-- Directions --
Extract each line of the records below that contains the word "computer".

-- Provided entries --
╔══

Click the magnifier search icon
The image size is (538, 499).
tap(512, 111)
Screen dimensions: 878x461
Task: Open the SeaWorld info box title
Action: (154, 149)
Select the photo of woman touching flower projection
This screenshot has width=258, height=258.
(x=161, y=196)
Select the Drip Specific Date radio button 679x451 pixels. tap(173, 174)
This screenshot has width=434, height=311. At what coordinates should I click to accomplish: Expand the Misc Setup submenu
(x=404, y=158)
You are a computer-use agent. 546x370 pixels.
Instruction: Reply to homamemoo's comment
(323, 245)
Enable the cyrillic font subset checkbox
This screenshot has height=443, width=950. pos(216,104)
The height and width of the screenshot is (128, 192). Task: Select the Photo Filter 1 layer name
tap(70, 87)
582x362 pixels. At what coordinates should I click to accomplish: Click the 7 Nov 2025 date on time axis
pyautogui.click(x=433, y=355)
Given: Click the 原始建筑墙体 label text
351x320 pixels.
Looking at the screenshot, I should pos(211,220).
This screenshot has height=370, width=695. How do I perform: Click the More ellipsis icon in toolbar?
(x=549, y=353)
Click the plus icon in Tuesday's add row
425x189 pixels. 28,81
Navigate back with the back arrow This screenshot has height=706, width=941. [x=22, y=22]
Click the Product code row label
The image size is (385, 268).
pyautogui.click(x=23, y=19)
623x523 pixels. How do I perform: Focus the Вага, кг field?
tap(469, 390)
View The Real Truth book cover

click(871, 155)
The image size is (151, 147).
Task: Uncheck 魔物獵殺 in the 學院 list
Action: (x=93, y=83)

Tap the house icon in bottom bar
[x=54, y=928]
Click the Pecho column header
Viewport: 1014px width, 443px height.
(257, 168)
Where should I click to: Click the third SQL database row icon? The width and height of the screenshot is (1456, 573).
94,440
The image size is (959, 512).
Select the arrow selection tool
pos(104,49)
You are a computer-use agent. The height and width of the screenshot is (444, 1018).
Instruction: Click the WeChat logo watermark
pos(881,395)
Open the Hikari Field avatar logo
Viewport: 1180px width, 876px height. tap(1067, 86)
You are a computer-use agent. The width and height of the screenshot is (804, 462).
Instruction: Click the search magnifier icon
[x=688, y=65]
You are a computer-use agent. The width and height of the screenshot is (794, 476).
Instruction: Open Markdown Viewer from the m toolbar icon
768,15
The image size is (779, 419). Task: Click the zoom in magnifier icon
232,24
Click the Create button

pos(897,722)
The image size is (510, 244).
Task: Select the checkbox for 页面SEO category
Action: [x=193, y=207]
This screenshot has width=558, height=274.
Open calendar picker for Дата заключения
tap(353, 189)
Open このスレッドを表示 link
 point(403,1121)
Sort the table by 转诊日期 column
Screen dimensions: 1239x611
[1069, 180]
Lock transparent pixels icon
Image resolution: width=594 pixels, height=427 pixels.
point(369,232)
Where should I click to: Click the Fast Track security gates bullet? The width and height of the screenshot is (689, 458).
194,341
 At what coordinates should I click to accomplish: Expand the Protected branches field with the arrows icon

╚══

-- Result of this task --
You are a computer-use agent. 546x370 pixels.
You are a computer-use agent. The height and width of the screenshot is (444, 1018).
You are a computer-use agent. The width and height of the screenshot is (804, 462).
You are a computer-use agent. The width and height of the screenshot is (794, 476).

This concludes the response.